Politica energetica è sinonimo di politica economica
La politica energetica mira a conciliare le questioni di protezione del clima, efficienza economica e sicurezza di approvvigionamento.
Nonostante la complessità della situazione, Alpiq ha assunto un posizionamento chiaro. Il nostro approccio è in sintonia con la strategia di politica energetica del Consiglio federale e risponde egregiamente ai requisiti di ognuno dei quattro pilastri definiti dal governo svizzero, ossia efficienza energetica, promozione di energie rinnovabili, progettazione e costruzione di grandi centrali elettriche e politica energetica estera.

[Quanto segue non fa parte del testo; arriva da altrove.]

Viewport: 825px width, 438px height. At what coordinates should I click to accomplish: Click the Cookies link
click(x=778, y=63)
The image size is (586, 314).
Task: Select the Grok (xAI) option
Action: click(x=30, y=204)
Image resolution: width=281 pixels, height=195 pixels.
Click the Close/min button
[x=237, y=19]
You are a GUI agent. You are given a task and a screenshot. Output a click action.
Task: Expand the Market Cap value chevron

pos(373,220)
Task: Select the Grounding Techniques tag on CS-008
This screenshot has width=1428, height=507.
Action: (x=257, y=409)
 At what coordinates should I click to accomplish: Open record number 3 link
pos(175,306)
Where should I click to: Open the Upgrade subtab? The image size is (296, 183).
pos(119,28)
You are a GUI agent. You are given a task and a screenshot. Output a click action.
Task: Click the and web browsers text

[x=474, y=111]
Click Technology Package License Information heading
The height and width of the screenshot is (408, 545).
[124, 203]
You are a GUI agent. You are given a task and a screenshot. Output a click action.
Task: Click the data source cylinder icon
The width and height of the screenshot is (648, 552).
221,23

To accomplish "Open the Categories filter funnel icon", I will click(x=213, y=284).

Alla pari di molte aziende dotate di orientamento internazionale, Alpiq nutre grandi speranze nel rafforzamento dell’impegno politico-economico della Svizzera all’estero. Già oggi diversi specialisti svizzeri collaborano attivamente in comitati europei incentrati sul tema dell’elettricità. Nell’interesse della sicurezza d’approvvigionamento, la Svizzera deve cogliere e coltivare le opportunità che le si presentano di avere voce in capitolo in Europa.
Un primo passo importante è già stato effettuato: il 1° gennaio 2009 è entrata in vigore la nuova legge sull’approvvigionamento elettrico. La Svizzera non è più un’isola nel mercato liberalizzato dell’energia elettrica in Europa. Le imprese con un consumo d’elettricità superiore a 100 megawattore l’anno possono scegliere liberamente il loro fornitore d’energia. In quest’ambito Alpiq offre consulenza professionale e soluzioni personalizzate.
È vero che l’introduzione della legge sull’approvvigionamento elettrico crea la necessaria certezza del diritto per uno scambio d’elettricità con l’estero compatibile con principi economici e ecologici, ed è anche vero che la società nazionale dei gestori di rete e le autorità di regolazione sono state istituzionalizzate. Ciononostante la legge non corrisponde interamente alla nostra visione. La prima tappa dell’apertura di mercato si applica arbitrariamente solo ad un determinato fascio di utenti (consumo superiore a 100 megawattore) e prevede la possibilità di referendum dopo cinque anni prima della seconda tappa, l’apertura completa. Sono fattori questi che creano incertezza giuridica e impediscono di operare opportunamente nelle nuove strutture di mercato. Nella formazione della società nazionale di gestori di rete si è andato oltre ai requisiti dell’UE. A nostro avviso sarebbe possibile raggiungere l’obiettivo di accesso alla rete trasparente e non discriminatorio con pochi provvedimenti regolatori. Alpiq è decisamente a favore della promozione delle energie rinnovabili, ma predilige strumenti più compatibili alla concorrenzialità e orientati al mercato e che tengono maggior conto del criterio di efficienza. Alpiq ritiene tuttavia che il nuovo quadro legislativo sia un compromesso accettabile.